=== SHORT TASK ===
Write out all of the lines below again, including their requests, with 28 added to every coordinate in the answers, and leave the pictures out of your answer.

Raw records:
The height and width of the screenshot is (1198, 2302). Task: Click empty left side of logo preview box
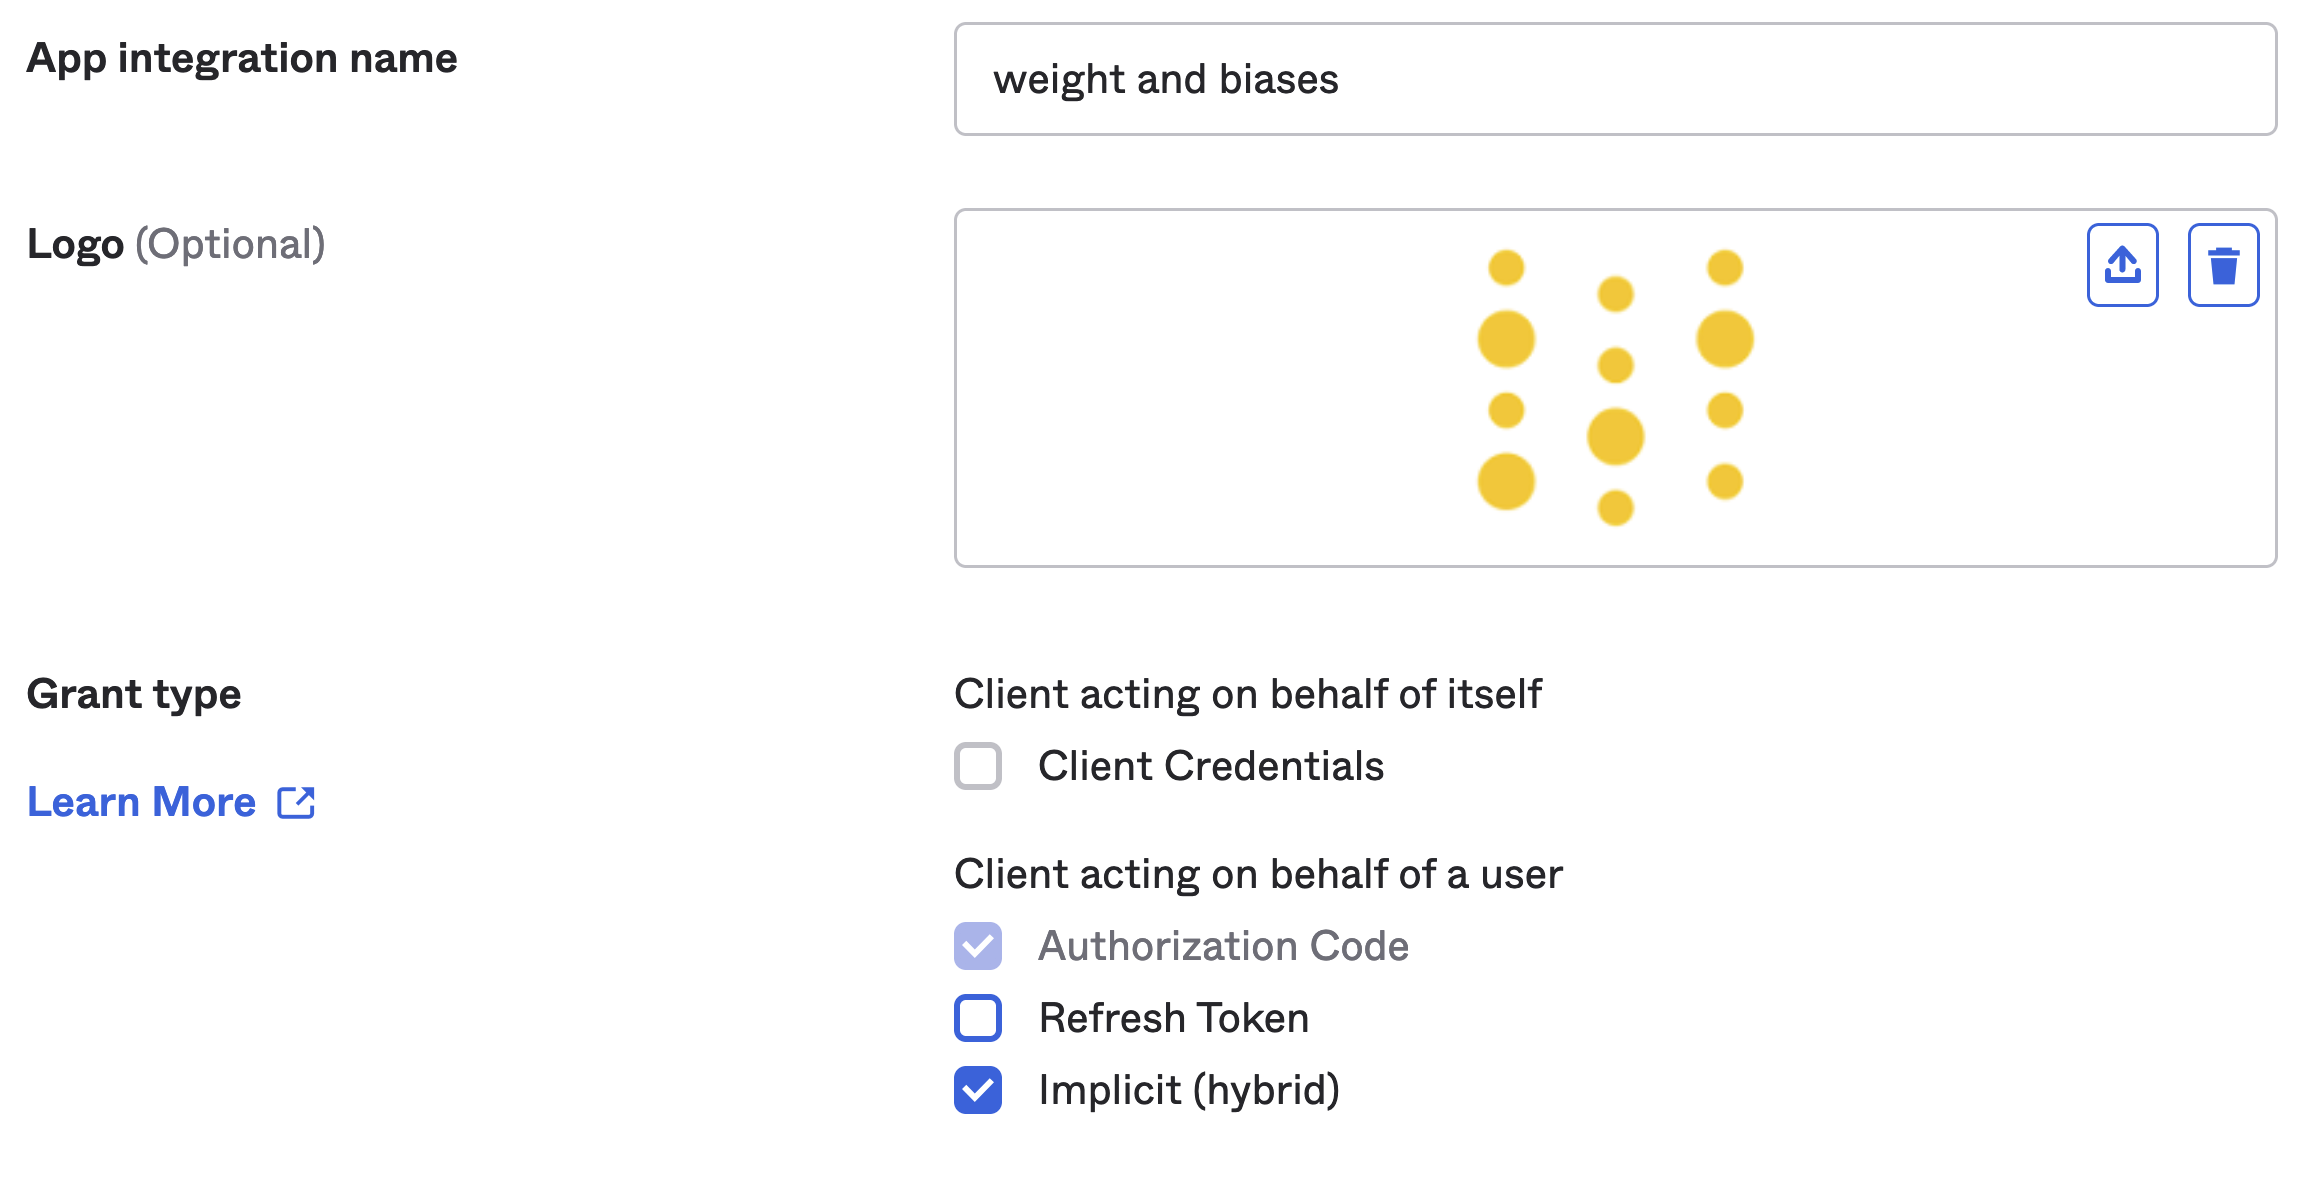(1150, 388)
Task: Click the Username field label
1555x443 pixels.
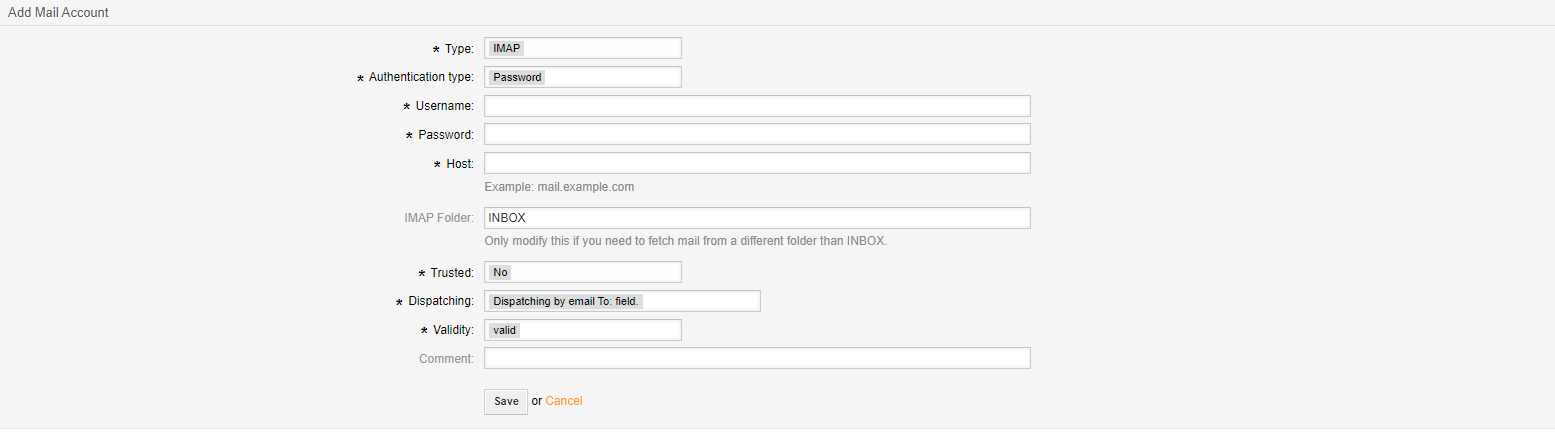Action: (x=445, y=106)
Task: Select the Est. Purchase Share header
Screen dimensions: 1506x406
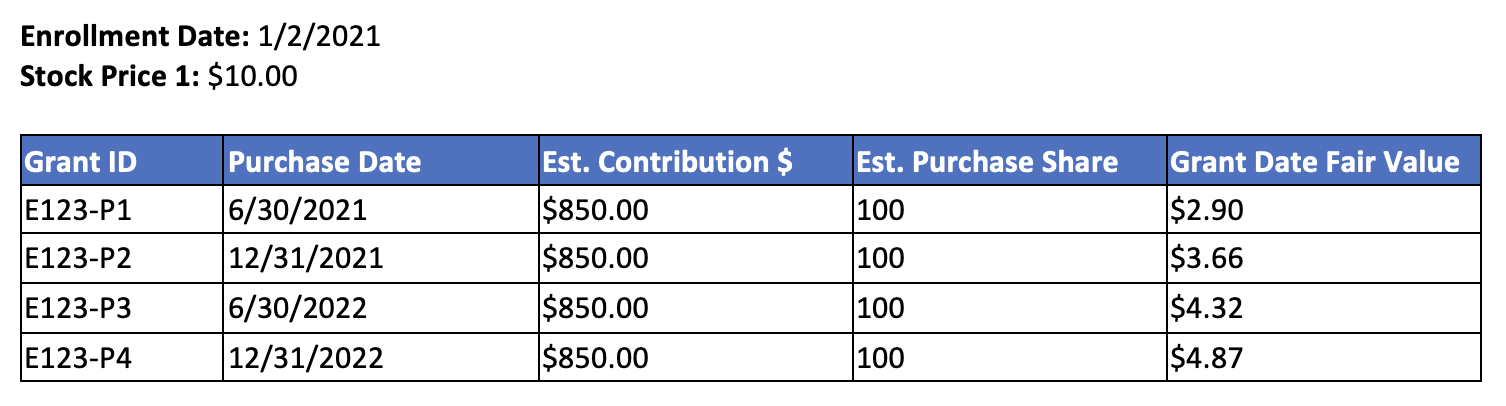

=== FULL OUTPUT ===
The height and width of the screenshot is (1198, 2302). Task: Click empty left side of logo preview box
(1178, 416)
Task: Click the Username field label
1555x443 pixels.
Action: (x=473, y=134)
Task: Select the Est. Purchase Share header
Screen dimensions: 1506x406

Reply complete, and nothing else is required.